Given problem
Convert the listing below into a JSON list of strings with one string per line, leaving out blank lines.

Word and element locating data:
====================

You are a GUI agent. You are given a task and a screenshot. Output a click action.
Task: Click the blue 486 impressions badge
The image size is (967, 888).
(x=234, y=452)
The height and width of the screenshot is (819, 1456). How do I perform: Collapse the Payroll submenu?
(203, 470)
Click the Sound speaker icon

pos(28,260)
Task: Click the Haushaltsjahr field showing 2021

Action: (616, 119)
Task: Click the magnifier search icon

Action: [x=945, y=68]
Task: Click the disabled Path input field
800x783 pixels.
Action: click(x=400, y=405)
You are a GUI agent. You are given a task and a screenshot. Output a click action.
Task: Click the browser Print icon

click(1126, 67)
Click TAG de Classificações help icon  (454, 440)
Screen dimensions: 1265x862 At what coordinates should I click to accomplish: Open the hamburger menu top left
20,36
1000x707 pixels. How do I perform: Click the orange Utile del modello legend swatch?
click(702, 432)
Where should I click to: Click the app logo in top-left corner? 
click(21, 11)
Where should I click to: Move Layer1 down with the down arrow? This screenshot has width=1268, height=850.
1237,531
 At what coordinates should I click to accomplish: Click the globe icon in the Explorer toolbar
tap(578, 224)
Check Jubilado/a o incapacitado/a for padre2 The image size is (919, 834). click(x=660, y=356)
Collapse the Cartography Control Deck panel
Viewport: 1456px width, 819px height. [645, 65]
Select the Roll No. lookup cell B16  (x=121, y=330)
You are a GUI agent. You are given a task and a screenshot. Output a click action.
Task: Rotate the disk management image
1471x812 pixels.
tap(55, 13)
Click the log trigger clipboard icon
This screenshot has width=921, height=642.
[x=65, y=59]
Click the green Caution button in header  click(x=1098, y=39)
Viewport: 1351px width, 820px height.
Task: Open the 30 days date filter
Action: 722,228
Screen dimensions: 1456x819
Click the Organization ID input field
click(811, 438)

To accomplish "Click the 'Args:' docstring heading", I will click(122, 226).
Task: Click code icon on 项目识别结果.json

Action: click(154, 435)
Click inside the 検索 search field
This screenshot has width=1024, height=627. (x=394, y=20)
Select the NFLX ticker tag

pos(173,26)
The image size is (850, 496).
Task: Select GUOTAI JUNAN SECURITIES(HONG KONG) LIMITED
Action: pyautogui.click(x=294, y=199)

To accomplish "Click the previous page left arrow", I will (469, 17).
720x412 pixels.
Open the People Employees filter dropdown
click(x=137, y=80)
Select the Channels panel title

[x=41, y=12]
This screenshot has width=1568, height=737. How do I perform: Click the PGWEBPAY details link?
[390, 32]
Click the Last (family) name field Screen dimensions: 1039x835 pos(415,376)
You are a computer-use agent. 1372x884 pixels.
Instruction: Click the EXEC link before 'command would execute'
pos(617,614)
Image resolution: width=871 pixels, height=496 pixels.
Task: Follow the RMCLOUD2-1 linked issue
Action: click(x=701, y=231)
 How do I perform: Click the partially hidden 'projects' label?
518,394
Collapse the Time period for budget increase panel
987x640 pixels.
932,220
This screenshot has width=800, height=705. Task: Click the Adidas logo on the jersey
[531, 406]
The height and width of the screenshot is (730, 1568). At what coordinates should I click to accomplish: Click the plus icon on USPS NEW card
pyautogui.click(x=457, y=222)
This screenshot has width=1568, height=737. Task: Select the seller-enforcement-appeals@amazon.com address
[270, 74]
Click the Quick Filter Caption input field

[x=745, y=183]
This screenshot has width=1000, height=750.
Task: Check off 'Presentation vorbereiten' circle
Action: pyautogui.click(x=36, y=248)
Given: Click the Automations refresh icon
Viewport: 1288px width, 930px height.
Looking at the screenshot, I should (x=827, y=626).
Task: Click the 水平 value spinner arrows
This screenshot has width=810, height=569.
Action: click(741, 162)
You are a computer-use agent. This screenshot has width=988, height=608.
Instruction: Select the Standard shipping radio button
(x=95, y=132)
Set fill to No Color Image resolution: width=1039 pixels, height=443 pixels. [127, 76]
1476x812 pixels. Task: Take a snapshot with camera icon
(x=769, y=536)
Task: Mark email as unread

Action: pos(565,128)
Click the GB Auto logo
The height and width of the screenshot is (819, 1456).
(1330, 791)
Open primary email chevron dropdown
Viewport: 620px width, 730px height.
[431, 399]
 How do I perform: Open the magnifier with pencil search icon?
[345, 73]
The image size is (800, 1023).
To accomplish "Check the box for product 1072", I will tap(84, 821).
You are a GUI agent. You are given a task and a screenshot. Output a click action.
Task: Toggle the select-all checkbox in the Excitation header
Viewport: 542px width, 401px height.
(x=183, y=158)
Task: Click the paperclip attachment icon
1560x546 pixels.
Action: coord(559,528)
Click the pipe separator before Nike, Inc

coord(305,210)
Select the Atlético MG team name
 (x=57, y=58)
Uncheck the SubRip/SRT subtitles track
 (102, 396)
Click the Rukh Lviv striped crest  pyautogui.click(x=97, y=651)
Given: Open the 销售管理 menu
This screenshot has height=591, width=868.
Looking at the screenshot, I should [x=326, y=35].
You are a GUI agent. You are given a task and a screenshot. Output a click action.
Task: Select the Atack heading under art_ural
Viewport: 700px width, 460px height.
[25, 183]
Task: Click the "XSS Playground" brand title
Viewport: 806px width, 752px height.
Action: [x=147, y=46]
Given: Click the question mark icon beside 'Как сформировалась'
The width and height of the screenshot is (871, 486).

====================

Task answer
[
  "You are a GUI agent. You are given a task and a screenshot. Output a click action.",
  "Task: Click the blue 486 impressions badge",
  "The image size is (967, 888).",
  "(x=234, y=452)",
  "The height and width of the screenshot is (819, 1456). How do I perform: Collapse the Payroll submenu?",
  "(203, 470)",
  "Click the Sound speaker icon",
  "pos(28,260)",
  "Task: Click the Haushaltsjahr field showing 2021",
  "Action: (616, 119)",
  "Task: Click the magnifier search icon",
  "Action: [x=945, y=68]",
  "Task: Click the disabled Path input field",
  "800x783 pixels.",
  "Action: click(x=400, y=405)",
  "You are a GUI agent. You are given a task and a screenshot. Output a click action.",
  "Task: Click the browser Print icon",
  "click(1126, 67)",
  "Click TAG de Classificações help icon  (454, 440)",
  "Screen dimensions: 1265x862 At what coordinates should I click to accomplish: Open the hamburger menu top left",
  "20,36",
  "1000x707 pixels. How do I perform: Click the orange Utile del modello legend swatch?",
  "click(702, 432)",
  "Where should I click to: Click the app logo in top-left corner? ",
  "click(21, 11)",
  "Where should I click to: Move Layer1 down with the down arrow? This screenshot has width=1268, height=850.",
  "1237,531",
  " At what coordinates should I click to accomplish: Click the globe icon in the Explorer toolbar",
  "tap(578, 224)",
  "Check Jubilado/a o incapacitado/a for padre2 The image size is (919, 834). click(x=660, y=356)",
  "Collapse the Cartography Control Deck panel",
  "Viewport: 1456px width, 819px height. [645, 65]",
  "Select the Roll No. lookup cell B16  (x=121, y=330)",
  "You are a GUI agent. You are given a task and a screenshot. Output a click action.",
  "Task: Rotate the disk management image",
  "1471x812 pixels.",
  "tap(55, 13)",
  "Click the log trigger clipboard icon",
  "This screenshot has width=921, height=642.",
  "[x=65, y=59]",
  "Click the green Caution button in header  click(x=1098, y=39)",
  "Viewport: 1351px width, 820px height.",
  "Task: Open the 30 days date filter",
  "Action: 722,228",
  "Screen dimensions: 1456x819",
  "Click the Organization ID input field",
  "click(811, 438)",
  "To accomplish \"Click the 'Args:' docstring heading\", I will click(122, 226).",
  "Task: Click code icon on 项目识别结果.json",
  "Action: click(154, 435)",
  "Click inside the 検索 search field",
  "This screenshot has width=1024, height=627. (x=394, y=20)",
  "Select the NFLX ticker tag",
  "pos(173,26)",
  "The image size is (850, 496).",
  "Task: Select GUOTAI JUNAN SECURITIES(HONG KONG) LIMITED",
  "Action: pyautogui.click(x=294, y=199)",
  "To accomplish \"Click the previous page left arrow\", I will (469, 17).",
  "720x412 pixels.",
  "Open the People Employees filter dropdown",
  "click(x=137, y=80)",
  "Select the Channels panel title",
  "[x=41, y=12]",
  "This screenshot has width=1568, height=737. How do I perform: Click the PGWEBPAY details link?",
  "[390, 32]",
  "Click the Last (family) name field Screen dimensions: 1039x835 pos(415,376)",
  "You are a computer-use agent. 1372x884 pixels.",
  "Instruction: Click the EXEC link before 'command would execute'",
  "pos(617,614)",
  "Image resolution: width=871 pixels, height=496 pixels.",
  "Task: Follow the RMCLOUD2-1 linked issue",
  "Action: click(x=701, y=231)",
  " How do I perform: Click the partially hidden 'projects' label?",
  "518,394",
  "Collapse the Time period for budget increase panel",
  "987x640 pixels.",
  "932,220",
  "This screenshot has width=800, height=705. Task: Click the Adidas logo on the jersey",
  "[531, 406]",
  "The height and width of the screenshot is (730, 1568). At what coordinates should I click to accomplish: Click the plus icon on USPS NEW card",
  "pyautogui.click(x=457, y=222)",
  "This screenshot has width=1568, height=737. Task: Select the seller-enforcement-appeals@amazon.com address",
  "[270, 74]",
  "Click the Quick Filter Caption input field",
  "[x=745, y=183]",
  "This screenshot has width=1000, height=750.",
  "Task: Check off 'Presentation vorbereiten' circle",
  "Action: pyautogui.click(x=36, y=248)",
  "Given: Click the Automations refresh icon",
  "Viewport: 1288px width, 930px height.",
  "Looking at the screenshot, I should (x=827, y=626).",
  "Task: Click the 水平 value spinner arrows",
  "This screenshot has width=810, height=569.",
  "Action: click(741, 162)",
  "You are a computer-use agent. This screenshot has width=988, height=608.",
  "Instruction: Select the Standard shipping radio button",
  "(x=95, y=132)",
  "Set fill to No Color Image resolution: width=1039 pixels, height=443 pixels. [127, 76]",
  "1476x812 pixels. Task: Take a snapshot with camera icon",
  "(x=769, y=536)",
  "Task: Mark email as unread",
  "Action: pos(565,128)",
  "Click the GB Auto logo",
  "The height and width of the screenshot is (819, 1456).",
  "(1330, 791)",
  "Open primary email chevron dropdown",
  "Viewport: 620px width, 730px height.",
  "[431, 399]",
  " How do I perform: Open the magnifier with pencil search icon?",
  "[345, 73]",
  "The image size is (800, 1023).",
  "To accomplish \"Check the box for product 1072\", I will tap(84, 821).",
  "You are a GUI agent. You are given a task and a screenshot. Output a click action.",
  "Task: Toggle the select-all checkbox in the Excitation header",
  "Viewport: 542px width, 401px height.",
  "(x=183, y=158)",
  "Task: Click the paperclip attachment icon",
  "1560x546 pixels.",
  "Action: coord(559,528)",
  "Click the pipe separator before Nike, Inc",
  "coord(305,210)",
  "Select the Atlético MG team name",
  " (x=57, y=58)",
  "Uncheck the SubRip/SRT subtitles track",
  " (102, 396)",
  "Click the Rukh Lviv striped crest  pyautogui.click(x=97, y=651)",
  "Given: Open the 销售管理 menu",
  "This screenshot has height=591, width=868.",
  "Looking at the screenshot, I should [x=326, y=35].",
  "You are a GUI agent. You are given a task and a screenshot. Output a click action.",
  "Task: Select the Atack heading under art_ural",
  "Viewport: 700px width, 460px height.",
  "[25, 183]",
  "Task: Click the \"XSS Playground\" brand title",
  "Viewport: 806px width, 752px height.",
  "Action: [x=147, y=46]",
  "Given: Click the question mark icon beside 'Как сформировалась'",
  "The width and height of the screenshot is (871, 486)."
]